The Naked Juice brand has operated as a wholly owned subsidiary of PepsiCo, under the parent company's PepsiCo Americas Beverages division. Naked Juice continued to conduct business in its Azusa, California headquarters until February 2010, when its offices were relocated to the neighboring city of Monrovia, California. Due in part to PepsiCo's scale of existing distributors, Naked Juice has since expanded to be sold in all 50 states within the U.S., as well as in Canada and the U.K.

In 2021, PepsiCo sold the brand to private equity firm PAI Partners.

==Controversies==
=== Class-action lawsuit ===
In 2012, a lawsuit was filed against the company and on July 2, 2013, the Naked Juice Company settled a class-action lawsuit which argued that many of the bottle's purported claims were false and misleading to the public. Specifically, claims that the product was "100% Juice", was "All Natural", contained "Nothing Artificial", and was "Non-GMO" were all at issue. Specifically the lawsuit indicated that certain ingredients, listed as vitamins, as displayed in the ingredient list of the nutrition facts, were actually synthetically produced, artificial sweeteners, fibers, and flavors which belied the claim the product was "All Natural" and contained only juice. The company agreed to stop using 'all natural' to describe its products due to lack of detailed regulatory guidance around the word ‘natural’, after agreeing to settle a class action for $9m.

===Sugar content===
Many Naked juices contain more sugar per ounce than soft drinks. For example, Naked's "Pomegranate Blueberry" contains some 61g of sugar—5.3 tablespoons of sugar in a single bottle. That equates to 1 teaspoon of sugar in every ounce of juice. This amount of sugar is greater than Coca-Cola, which contains 3.25g of sugar per ounce. Naked's "Green Machine" contains 3.5g of sugar per ounce, more than Pepsi Cola's 3.42g per ounce. Naked juice is advertised as Pepsi's "Good for you" product line despite an even higher sugar content.

==Products==
The Naked Juice product line consists of more than 20 variants of straight and blended 100-percent fruit and vegetable juices. Some of the products are produced in a smoothie consistency, while others remain in juice form. The juices are a combination of flash pasteurized fruits, vegetable juices and purees. Among the primary flavors of Naked Juice are strawberry banana, blue machine, green machine, orange mango and berry veggie which contains purple carrots, red beets, sweet potatoes, sweet corn, chick peas, sweet cherries, strawberries, plum, apple, and a hint of lemon.

RECORDS PROVIDED:
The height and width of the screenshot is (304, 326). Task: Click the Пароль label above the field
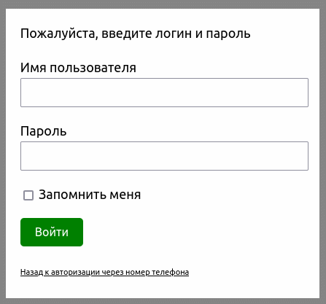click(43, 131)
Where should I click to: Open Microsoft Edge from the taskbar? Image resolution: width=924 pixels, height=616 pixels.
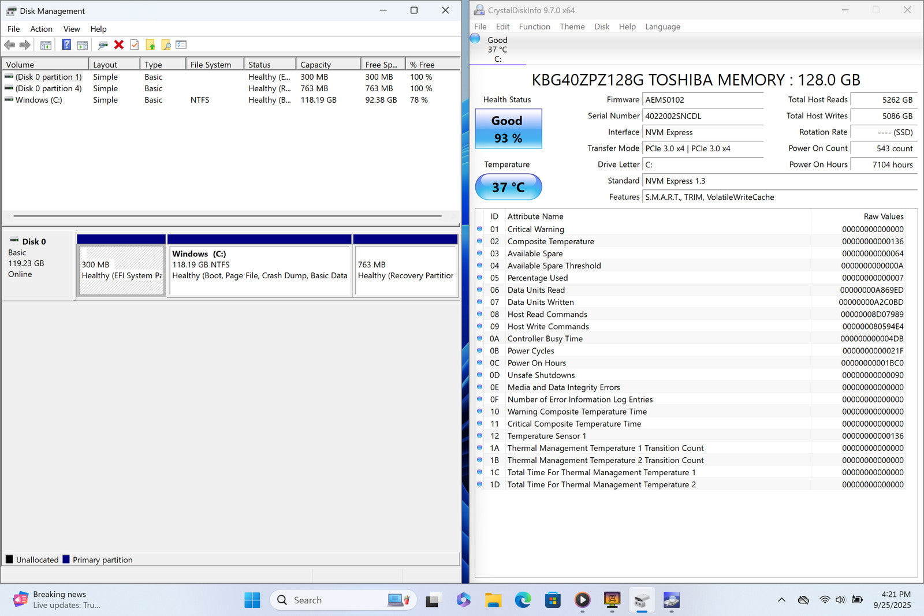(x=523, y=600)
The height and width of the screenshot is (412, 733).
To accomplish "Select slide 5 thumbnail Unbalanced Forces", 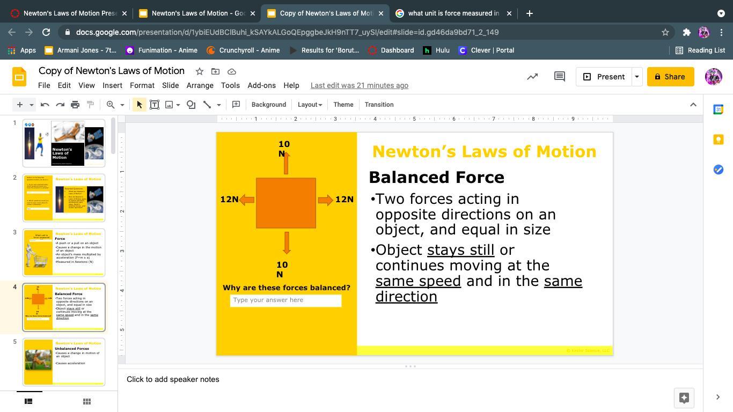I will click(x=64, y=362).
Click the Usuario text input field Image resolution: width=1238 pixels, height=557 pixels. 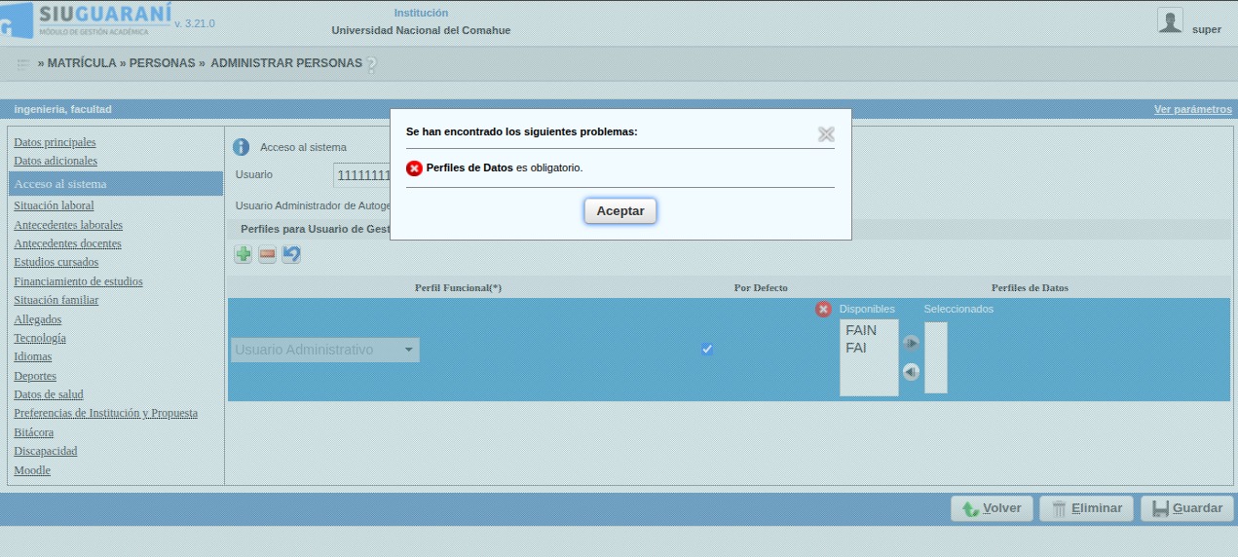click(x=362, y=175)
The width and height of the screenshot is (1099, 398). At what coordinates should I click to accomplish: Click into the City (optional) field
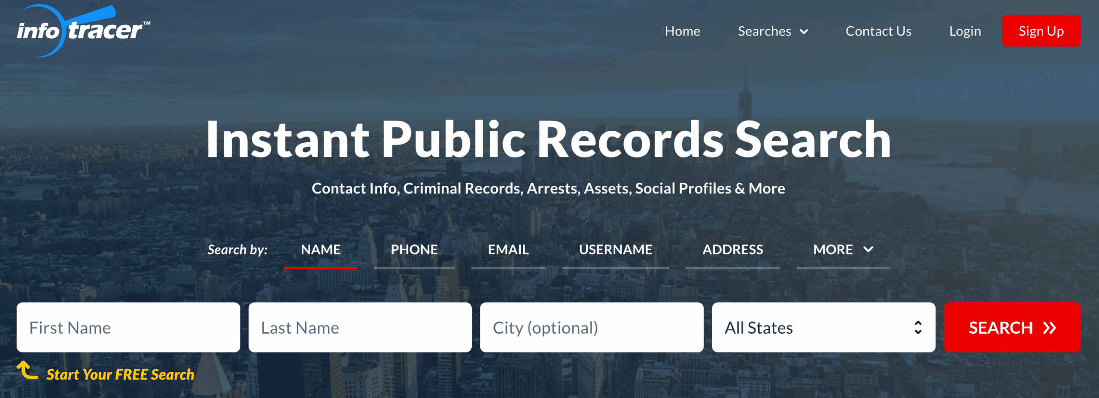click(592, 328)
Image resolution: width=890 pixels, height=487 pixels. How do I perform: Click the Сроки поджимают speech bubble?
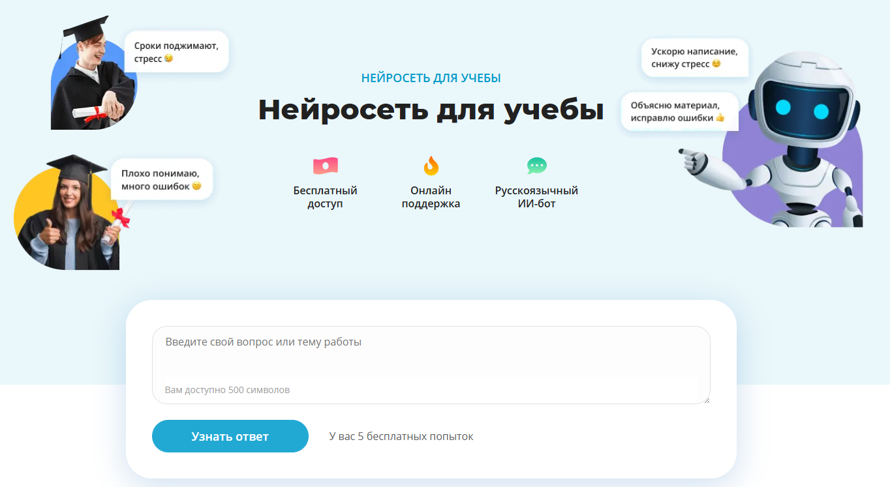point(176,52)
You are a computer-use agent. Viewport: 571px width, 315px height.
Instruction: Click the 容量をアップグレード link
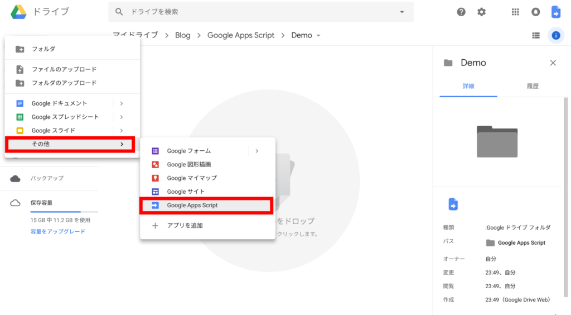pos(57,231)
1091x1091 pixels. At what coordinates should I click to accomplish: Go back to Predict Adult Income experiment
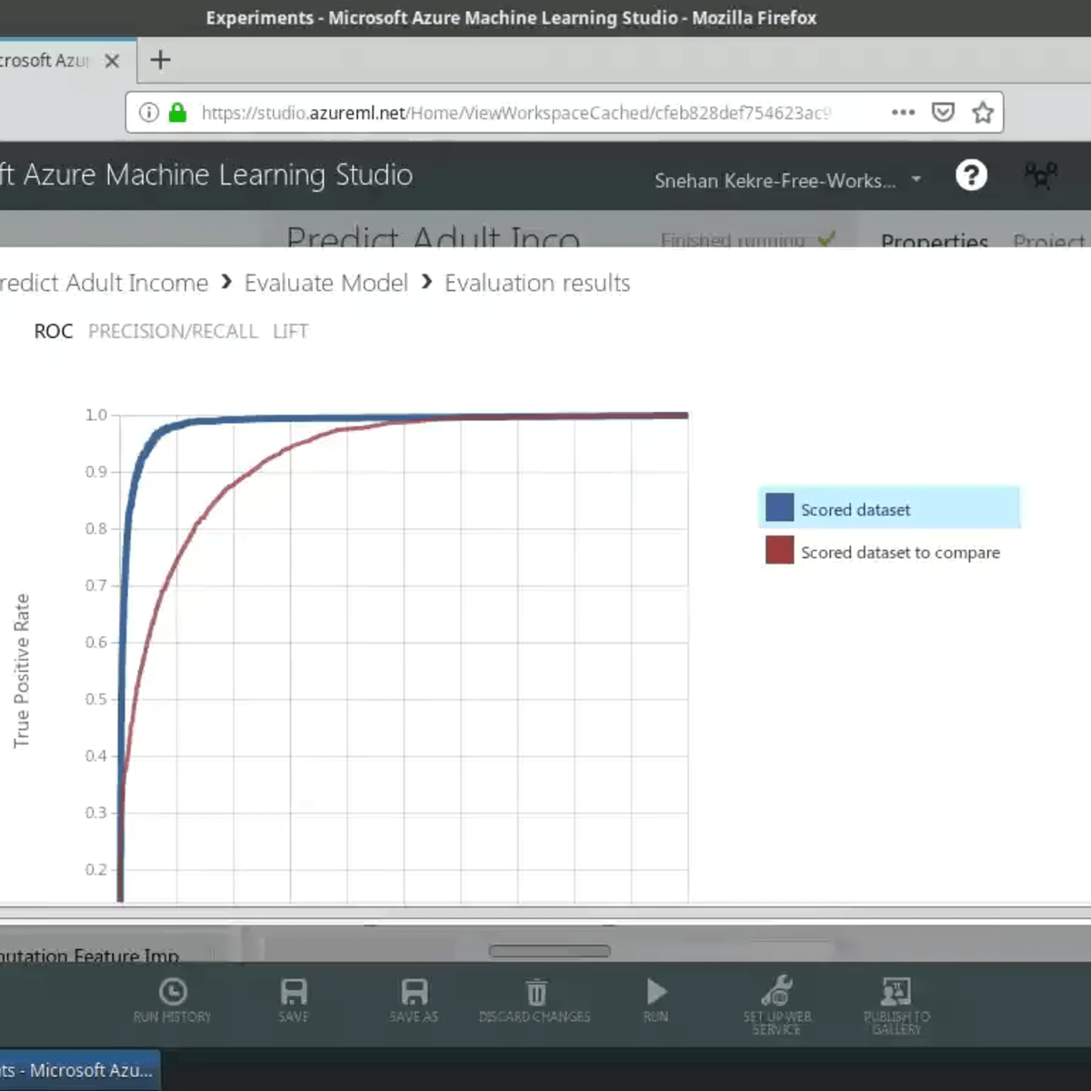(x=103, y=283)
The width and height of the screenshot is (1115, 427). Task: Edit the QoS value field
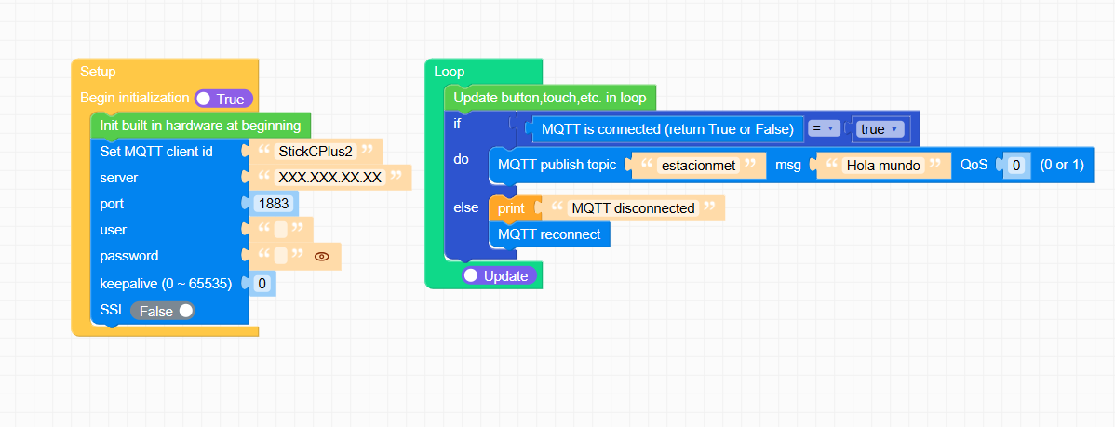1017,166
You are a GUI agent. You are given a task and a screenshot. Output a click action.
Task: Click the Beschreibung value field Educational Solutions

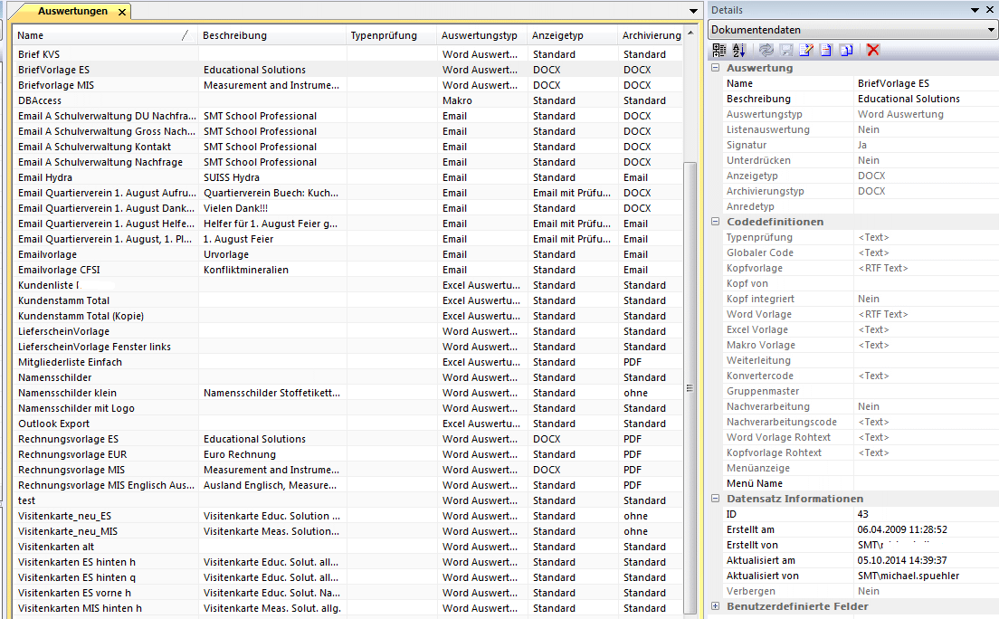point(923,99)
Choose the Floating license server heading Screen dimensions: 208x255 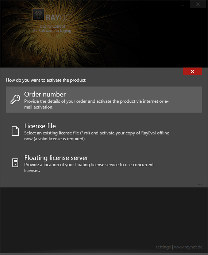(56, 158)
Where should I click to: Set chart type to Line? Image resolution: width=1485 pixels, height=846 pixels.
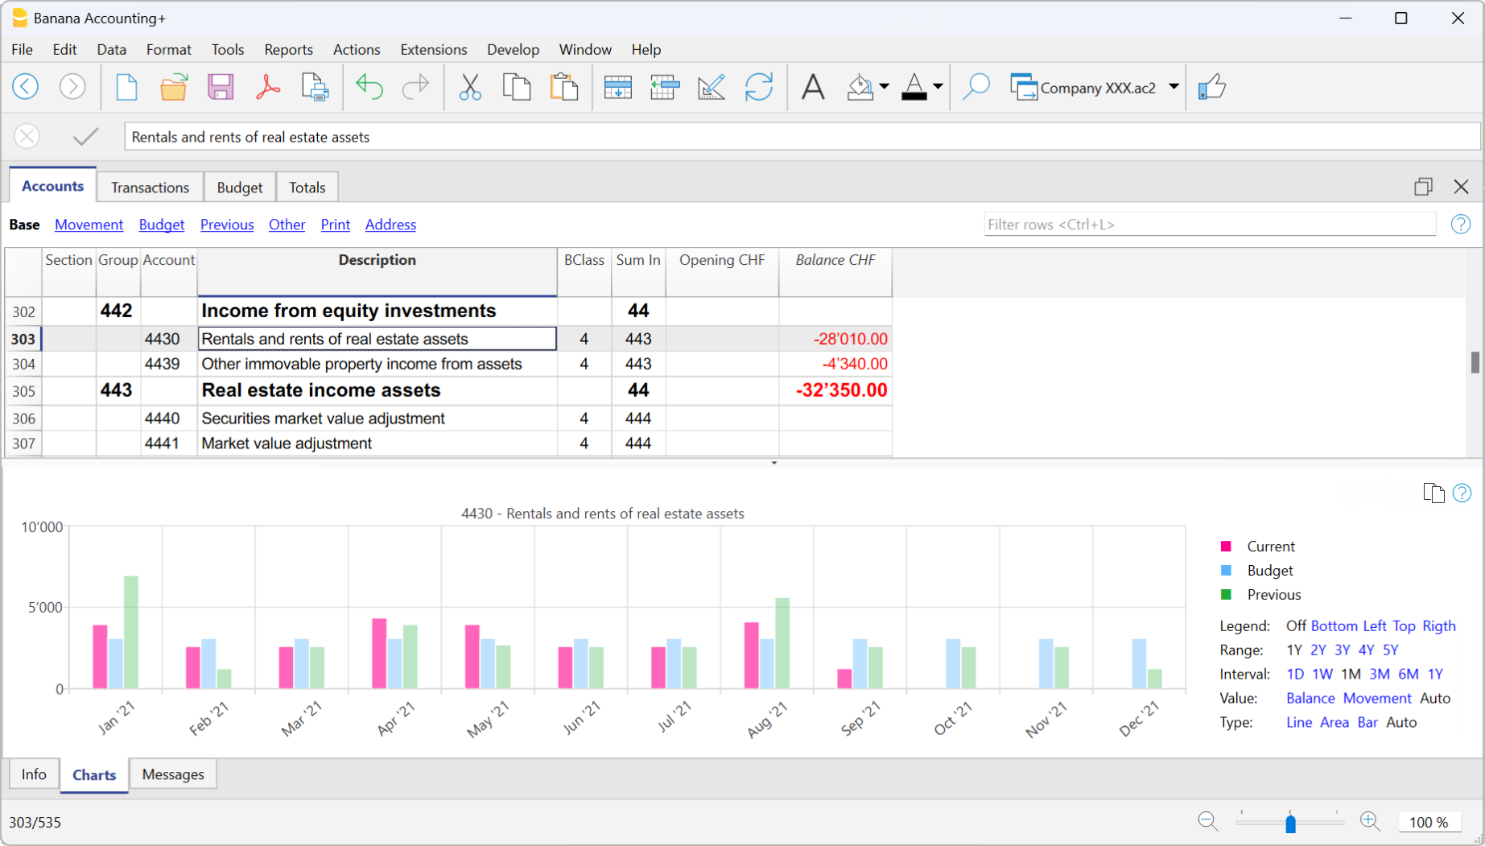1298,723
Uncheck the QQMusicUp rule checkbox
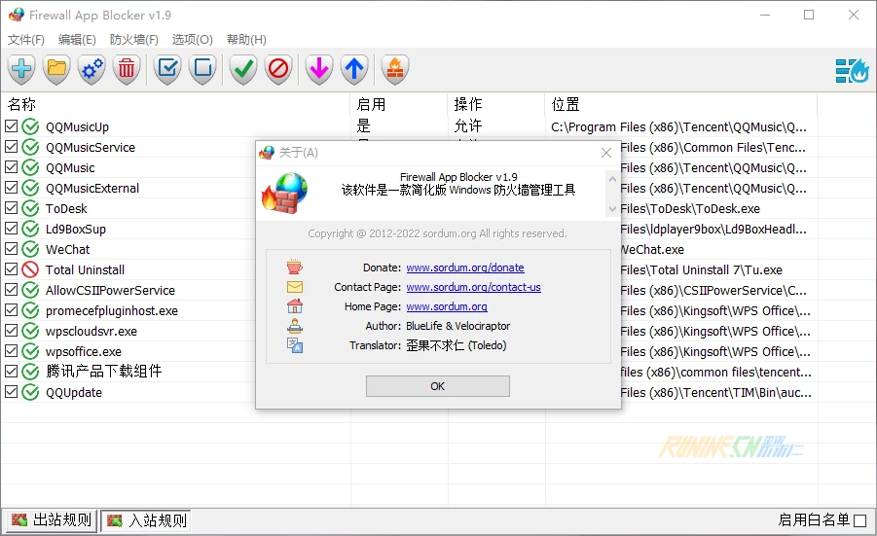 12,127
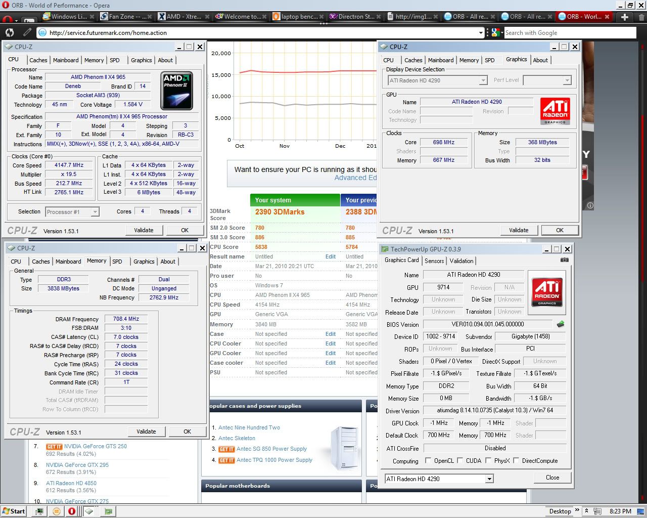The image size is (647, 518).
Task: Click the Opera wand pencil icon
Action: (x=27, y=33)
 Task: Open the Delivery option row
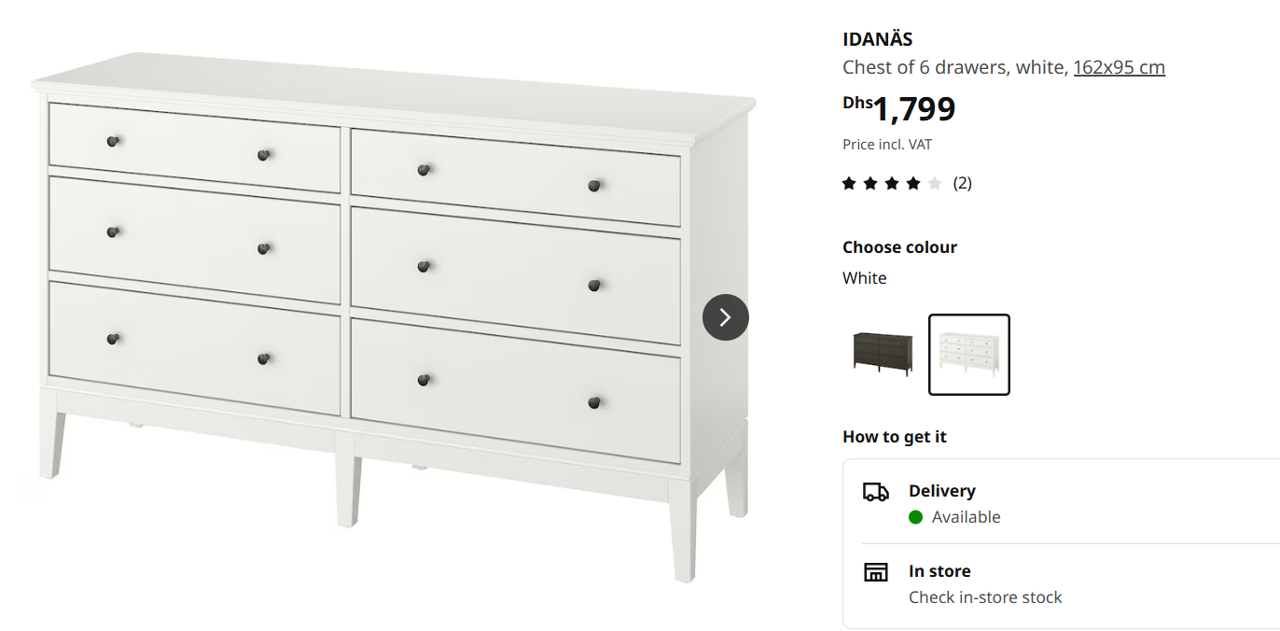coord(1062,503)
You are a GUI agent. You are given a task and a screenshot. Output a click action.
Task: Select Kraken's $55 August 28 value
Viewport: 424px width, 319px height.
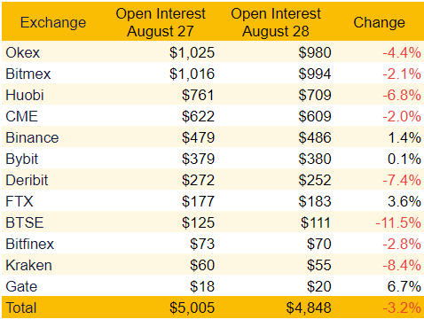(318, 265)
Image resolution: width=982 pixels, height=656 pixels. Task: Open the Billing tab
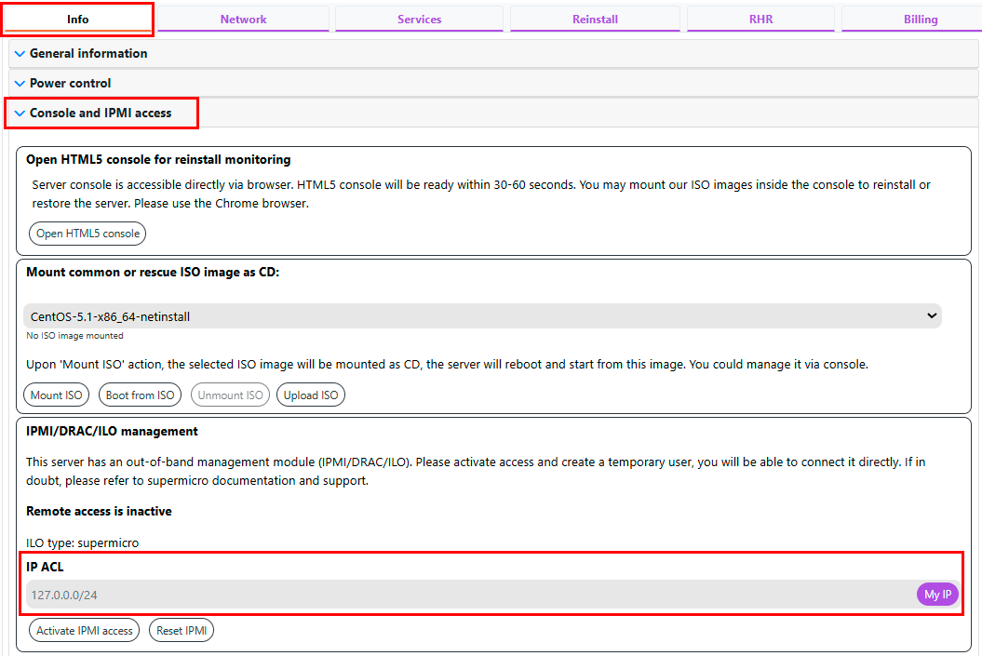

TASK STATEMENT: Decide whether each of these statements agrees with the Naked Juice text, answering yes or no and quoting the exact words of the text that settle it. 1. Naked Juice moved its offices to Monrovia, California, in 2010. 2. PepsiCo still owns the Naked Juice brand. 3. The class-action lawsuit was settled for $12 million. The entries have nothing to do with the Naked Juice text.

ANSWER TO THE PROBLEM:
1. Yes: "until February 2010, when its offices were relocated to the neighboring city of Monrovia, California"
2. No: "In 2021, PepsiCo sold the brand to private equity firm PAI Partners."
3. No: "after agreeing to settle a class action for $9m"